Problem: Counting every line in the entries below where the word "shield" occurs, report how many there are. Give only that number.

Data extract: Begin

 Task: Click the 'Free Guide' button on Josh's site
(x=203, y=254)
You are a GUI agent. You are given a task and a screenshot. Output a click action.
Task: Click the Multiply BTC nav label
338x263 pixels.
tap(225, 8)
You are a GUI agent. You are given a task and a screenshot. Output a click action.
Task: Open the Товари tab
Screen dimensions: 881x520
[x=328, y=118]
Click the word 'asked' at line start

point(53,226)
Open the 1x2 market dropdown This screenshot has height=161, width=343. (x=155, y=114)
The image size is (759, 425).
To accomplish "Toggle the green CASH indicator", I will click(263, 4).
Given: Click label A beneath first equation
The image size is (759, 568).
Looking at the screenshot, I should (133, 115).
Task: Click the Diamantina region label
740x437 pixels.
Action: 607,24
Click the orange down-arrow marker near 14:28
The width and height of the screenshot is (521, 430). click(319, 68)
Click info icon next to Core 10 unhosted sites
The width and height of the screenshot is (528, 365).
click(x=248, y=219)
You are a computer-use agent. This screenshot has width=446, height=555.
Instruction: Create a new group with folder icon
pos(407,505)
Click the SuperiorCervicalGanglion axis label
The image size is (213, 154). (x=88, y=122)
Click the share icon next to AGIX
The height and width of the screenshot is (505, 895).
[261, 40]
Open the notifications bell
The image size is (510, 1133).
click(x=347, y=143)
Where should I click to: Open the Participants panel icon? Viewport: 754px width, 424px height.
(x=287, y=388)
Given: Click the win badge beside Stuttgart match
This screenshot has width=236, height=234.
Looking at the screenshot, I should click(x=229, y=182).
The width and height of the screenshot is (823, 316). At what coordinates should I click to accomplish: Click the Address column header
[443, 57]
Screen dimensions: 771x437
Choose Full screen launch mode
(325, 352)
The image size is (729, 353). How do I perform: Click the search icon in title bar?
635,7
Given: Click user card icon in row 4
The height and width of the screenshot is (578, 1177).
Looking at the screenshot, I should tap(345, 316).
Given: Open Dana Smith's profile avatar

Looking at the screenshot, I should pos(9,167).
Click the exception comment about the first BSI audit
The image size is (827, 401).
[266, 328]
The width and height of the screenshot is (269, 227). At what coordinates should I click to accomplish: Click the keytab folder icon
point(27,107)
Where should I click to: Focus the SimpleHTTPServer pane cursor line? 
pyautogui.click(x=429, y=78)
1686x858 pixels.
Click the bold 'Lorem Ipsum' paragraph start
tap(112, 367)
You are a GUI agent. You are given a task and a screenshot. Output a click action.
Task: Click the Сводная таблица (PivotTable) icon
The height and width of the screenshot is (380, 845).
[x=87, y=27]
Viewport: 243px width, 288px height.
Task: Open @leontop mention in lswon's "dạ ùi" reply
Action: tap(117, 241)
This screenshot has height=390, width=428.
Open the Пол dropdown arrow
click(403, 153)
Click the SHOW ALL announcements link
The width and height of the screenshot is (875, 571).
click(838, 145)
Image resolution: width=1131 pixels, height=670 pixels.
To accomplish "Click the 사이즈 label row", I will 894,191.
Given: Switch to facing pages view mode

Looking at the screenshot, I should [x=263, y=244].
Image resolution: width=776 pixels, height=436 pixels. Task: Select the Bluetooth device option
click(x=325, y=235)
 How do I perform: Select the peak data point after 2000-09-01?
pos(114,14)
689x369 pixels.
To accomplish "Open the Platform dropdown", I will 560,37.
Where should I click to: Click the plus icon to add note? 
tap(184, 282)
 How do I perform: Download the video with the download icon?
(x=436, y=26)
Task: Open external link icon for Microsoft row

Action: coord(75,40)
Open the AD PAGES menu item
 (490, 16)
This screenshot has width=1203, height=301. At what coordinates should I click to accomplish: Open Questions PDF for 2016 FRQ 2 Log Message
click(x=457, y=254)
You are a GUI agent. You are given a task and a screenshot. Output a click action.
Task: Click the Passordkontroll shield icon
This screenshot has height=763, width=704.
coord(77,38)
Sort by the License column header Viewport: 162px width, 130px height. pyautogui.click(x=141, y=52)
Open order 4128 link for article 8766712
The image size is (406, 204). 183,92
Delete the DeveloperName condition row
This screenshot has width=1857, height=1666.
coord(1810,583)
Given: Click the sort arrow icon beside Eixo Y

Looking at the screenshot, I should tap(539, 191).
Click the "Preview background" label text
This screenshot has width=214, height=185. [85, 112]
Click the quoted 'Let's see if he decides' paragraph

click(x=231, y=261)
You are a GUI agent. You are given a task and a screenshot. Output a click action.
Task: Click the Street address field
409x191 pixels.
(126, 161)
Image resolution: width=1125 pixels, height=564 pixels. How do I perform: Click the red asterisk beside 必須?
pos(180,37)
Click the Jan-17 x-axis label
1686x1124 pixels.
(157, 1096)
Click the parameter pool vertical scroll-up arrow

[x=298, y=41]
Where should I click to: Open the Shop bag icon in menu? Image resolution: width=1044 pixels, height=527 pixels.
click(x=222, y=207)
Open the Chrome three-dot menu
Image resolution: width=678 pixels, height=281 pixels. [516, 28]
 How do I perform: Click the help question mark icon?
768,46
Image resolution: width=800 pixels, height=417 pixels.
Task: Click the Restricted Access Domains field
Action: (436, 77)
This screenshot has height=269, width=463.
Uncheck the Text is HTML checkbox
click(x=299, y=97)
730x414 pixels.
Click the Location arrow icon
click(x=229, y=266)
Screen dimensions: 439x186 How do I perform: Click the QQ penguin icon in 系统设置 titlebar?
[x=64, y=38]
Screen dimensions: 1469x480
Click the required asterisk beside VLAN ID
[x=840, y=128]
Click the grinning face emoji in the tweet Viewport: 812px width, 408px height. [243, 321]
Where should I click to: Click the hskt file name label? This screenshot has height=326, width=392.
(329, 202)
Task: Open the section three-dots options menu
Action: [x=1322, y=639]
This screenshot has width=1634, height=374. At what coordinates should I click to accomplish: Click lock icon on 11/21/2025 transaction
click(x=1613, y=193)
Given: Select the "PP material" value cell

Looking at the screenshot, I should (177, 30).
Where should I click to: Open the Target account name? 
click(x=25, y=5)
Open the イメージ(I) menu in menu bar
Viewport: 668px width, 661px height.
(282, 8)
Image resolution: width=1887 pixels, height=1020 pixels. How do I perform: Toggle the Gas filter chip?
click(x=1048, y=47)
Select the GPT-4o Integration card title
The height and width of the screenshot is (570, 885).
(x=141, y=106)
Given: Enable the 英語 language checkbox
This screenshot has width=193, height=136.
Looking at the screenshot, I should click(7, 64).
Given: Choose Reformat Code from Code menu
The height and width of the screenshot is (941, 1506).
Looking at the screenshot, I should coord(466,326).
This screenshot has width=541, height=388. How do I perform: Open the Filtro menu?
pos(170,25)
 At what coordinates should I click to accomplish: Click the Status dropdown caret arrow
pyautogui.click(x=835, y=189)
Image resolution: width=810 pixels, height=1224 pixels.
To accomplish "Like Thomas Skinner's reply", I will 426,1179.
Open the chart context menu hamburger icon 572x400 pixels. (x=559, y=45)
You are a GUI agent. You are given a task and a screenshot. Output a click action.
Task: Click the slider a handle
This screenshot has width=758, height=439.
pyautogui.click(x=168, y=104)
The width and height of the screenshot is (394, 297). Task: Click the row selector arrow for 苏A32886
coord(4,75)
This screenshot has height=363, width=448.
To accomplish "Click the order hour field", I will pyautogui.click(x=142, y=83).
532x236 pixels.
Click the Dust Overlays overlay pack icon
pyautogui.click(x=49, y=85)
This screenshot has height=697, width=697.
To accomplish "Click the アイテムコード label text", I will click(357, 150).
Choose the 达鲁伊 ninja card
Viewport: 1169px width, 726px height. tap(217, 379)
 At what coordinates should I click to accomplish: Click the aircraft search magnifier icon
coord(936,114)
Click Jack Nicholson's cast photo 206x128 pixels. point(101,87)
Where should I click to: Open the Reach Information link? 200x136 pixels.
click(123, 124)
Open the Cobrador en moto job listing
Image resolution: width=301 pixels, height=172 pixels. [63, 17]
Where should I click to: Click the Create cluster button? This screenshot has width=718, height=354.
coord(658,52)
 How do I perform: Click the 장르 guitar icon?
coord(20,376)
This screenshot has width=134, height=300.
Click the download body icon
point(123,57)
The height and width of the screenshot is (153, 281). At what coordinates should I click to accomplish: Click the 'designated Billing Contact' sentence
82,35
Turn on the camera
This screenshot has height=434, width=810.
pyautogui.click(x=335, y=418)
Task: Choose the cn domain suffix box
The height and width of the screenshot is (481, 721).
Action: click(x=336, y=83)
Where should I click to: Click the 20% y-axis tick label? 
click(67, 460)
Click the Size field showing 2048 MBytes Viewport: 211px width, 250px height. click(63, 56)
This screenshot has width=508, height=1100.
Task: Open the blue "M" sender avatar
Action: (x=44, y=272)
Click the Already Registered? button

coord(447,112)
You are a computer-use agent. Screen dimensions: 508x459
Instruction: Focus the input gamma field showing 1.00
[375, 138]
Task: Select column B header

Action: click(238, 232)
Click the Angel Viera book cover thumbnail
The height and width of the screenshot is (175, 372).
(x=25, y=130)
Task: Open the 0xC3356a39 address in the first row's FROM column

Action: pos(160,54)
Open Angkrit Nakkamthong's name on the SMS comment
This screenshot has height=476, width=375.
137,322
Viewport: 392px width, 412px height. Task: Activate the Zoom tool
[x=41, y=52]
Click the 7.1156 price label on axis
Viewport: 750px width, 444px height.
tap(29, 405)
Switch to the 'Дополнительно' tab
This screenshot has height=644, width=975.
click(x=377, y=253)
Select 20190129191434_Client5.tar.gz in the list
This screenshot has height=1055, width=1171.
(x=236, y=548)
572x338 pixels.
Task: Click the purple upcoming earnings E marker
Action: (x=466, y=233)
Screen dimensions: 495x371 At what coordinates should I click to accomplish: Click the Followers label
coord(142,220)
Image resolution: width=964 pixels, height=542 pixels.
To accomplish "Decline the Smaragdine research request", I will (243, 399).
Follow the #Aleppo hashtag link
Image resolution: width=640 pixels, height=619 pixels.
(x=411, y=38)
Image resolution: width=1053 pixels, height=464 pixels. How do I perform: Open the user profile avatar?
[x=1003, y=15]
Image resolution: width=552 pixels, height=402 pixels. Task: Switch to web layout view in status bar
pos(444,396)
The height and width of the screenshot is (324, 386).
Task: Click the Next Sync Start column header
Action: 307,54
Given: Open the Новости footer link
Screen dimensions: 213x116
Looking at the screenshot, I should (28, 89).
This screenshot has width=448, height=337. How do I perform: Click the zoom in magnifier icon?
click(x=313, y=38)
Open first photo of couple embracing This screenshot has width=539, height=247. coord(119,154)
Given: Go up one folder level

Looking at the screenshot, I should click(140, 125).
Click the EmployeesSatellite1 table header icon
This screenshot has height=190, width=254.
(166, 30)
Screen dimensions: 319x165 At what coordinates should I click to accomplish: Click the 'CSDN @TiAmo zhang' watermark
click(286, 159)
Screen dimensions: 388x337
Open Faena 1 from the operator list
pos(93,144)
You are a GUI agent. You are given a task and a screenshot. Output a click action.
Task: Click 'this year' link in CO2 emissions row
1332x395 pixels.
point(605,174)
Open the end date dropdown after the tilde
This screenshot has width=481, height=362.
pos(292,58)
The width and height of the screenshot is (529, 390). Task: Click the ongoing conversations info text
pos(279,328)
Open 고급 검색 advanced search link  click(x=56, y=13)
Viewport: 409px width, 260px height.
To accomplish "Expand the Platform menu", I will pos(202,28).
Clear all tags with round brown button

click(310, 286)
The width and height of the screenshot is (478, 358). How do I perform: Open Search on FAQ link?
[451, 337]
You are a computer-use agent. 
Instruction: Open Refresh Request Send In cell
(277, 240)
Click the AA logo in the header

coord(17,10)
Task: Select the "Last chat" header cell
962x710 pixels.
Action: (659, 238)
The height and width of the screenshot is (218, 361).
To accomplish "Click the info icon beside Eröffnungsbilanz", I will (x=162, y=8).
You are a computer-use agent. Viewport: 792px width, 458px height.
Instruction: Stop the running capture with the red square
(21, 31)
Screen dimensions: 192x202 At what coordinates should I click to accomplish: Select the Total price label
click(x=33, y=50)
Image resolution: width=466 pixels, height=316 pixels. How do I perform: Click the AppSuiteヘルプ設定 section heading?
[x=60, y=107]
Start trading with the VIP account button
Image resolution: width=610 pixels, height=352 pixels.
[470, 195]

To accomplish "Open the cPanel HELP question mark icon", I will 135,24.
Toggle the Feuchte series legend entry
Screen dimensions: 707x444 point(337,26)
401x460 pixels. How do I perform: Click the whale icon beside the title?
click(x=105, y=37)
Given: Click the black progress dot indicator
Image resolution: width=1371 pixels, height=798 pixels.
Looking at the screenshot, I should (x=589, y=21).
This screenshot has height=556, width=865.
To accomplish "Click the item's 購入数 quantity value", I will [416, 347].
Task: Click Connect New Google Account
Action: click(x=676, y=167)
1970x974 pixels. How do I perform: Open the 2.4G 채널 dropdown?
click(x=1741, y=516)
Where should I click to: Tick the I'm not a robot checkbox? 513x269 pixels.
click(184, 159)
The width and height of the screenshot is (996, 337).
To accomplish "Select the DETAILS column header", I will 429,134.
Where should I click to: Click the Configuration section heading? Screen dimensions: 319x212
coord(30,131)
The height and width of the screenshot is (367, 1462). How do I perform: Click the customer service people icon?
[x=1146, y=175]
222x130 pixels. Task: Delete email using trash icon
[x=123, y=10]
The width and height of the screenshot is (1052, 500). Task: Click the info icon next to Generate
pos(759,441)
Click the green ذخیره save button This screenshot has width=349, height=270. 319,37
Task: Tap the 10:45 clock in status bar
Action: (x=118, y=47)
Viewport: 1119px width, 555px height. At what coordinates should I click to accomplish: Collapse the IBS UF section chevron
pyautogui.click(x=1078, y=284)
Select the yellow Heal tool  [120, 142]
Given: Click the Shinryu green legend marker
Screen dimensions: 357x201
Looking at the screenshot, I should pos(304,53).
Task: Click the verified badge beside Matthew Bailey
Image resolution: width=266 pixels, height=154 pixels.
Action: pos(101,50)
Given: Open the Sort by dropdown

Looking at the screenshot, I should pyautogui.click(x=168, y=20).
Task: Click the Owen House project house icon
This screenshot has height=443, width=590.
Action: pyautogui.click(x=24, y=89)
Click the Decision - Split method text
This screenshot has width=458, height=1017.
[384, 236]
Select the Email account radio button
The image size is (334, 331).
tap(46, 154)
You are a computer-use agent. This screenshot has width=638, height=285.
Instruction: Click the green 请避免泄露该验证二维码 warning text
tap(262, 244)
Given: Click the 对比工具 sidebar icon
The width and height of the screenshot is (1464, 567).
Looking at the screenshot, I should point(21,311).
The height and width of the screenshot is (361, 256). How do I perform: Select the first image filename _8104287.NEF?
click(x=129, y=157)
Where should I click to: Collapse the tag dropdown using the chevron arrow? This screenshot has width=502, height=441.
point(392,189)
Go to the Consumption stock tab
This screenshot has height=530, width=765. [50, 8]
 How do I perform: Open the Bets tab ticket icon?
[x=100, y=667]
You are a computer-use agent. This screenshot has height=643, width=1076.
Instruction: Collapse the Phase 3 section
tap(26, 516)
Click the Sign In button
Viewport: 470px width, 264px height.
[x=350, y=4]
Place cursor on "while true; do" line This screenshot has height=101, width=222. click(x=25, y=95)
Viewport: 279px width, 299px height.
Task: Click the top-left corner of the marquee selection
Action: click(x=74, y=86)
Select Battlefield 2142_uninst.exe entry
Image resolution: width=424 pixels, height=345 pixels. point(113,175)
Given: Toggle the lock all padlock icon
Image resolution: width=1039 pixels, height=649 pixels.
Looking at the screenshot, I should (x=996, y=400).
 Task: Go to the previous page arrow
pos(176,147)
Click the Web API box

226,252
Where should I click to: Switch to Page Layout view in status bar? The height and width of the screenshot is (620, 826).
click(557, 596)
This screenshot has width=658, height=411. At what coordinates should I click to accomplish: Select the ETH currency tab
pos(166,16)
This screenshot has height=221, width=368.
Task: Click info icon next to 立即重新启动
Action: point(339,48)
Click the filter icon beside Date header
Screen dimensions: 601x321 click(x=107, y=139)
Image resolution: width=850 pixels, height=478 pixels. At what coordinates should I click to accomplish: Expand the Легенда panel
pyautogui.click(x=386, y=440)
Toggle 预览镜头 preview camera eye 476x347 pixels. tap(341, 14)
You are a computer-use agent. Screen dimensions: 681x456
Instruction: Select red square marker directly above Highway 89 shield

Data extract: End

Answer section: 2